CCBR / RENEE

A comprehensive quality-control and quantification RNA-seq pipeline
https://CCBR.github.io/RENEE/
MIT License
4 stars 4 forks source link

Error running `renee build` for marmoset reference genome #161

Closed nmkuehn closed 3 weeks ago

nmkuehn commented 1 month ago

I am attempting to build a marmoset reference genome from NCBI files using renee build.

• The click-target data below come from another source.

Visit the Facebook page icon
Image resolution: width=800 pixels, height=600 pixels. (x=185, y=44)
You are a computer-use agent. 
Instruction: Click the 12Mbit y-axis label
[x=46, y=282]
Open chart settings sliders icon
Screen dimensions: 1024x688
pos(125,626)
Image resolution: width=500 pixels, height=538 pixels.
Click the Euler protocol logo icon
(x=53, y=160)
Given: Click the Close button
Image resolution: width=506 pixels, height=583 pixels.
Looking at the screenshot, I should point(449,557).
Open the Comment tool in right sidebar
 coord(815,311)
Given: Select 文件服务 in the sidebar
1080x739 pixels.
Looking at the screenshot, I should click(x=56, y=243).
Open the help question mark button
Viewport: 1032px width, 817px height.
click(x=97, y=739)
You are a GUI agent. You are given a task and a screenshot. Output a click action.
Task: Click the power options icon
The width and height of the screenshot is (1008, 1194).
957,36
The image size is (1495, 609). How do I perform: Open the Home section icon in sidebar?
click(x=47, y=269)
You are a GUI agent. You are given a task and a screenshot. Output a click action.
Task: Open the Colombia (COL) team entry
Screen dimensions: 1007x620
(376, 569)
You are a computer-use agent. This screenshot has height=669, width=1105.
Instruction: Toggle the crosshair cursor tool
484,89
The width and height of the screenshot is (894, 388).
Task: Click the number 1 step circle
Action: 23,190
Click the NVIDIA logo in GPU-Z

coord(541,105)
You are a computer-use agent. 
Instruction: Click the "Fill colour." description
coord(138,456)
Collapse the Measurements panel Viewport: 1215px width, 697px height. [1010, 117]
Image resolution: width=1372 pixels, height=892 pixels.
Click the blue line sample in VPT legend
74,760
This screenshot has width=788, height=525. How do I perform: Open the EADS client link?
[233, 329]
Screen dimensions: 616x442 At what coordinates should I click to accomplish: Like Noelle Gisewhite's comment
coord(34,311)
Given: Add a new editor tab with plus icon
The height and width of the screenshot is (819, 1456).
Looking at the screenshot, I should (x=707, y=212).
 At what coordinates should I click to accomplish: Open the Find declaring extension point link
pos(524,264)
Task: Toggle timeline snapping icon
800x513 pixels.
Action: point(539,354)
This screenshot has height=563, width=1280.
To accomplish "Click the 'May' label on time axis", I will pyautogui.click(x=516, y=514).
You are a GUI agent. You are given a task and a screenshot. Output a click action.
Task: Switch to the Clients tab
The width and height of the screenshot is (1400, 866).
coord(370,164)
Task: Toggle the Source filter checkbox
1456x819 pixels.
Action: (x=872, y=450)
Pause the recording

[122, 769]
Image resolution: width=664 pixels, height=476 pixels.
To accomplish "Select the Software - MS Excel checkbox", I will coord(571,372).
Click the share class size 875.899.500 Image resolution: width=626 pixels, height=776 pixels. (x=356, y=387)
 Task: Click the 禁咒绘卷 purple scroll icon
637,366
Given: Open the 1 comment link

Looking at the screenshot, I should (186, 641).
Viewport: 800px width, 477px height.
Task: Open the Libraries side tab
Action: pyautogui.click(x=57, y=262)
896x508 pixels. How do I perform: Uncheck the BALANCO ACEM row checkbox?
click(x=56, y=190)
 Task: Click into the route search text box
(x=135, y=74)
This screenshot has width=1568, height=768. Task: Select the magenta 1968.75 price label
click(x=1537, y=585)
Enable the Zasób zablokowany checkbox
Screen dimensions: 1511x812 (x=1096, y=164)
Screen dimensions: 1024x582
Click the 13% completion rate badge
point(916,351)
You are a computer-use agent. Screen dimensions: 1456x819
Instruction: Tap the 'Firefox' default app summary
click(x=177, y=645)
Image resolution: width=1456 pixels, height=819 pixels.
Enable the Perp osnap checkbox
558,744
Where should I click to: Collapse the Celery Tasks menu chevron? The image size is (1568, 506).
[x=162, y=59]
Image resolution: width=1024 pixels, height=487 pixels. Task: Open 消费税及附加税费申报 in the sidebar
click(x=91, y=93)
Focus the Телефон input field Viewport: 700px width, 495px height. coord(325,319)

qualimapinfo fails three times then shuts the job down. The qualimap_error.log reads:

Traceback (most recent call last): File "/data/$USER/MarmosetGenome/workflow/scripts/builder/generate_qualimap_ref.py", line 98, in biotype = exons[0].attr["gene_type"] KeyError: 'gene_type'

During handling of the above exception, another exception occurred:

Traceback (most recent call last): File "/data/$USER/MarmosetGenome/workflow/scripts/builder/generate_qualimap_ref.py", line 100, in biotype = exons[0].attr["gene_biotype"] KeyError: 'gene_biotype'

The fasta and .gtf files were downloaded from NCBI. The .gtf has "gene_biotype" attribute : Example:

NC_071442.1 Gnomon gene 399914 559170 . - . gene_id "LOC118152095"; transcript_id ""; db_xref "GeneID:118152095"; description "glucose-6-phosphate 1-dehydrogenase-like"; gbkey "Gene"; gene "LOC118152095"; gene_biotype "transcribed_pseudogene"; pseudo "true";

kopardev commented 3 weeks ago

We have only tested this for human and mouse genome annotations from ensembl. These could be because of formatting differences/errors in the GTF.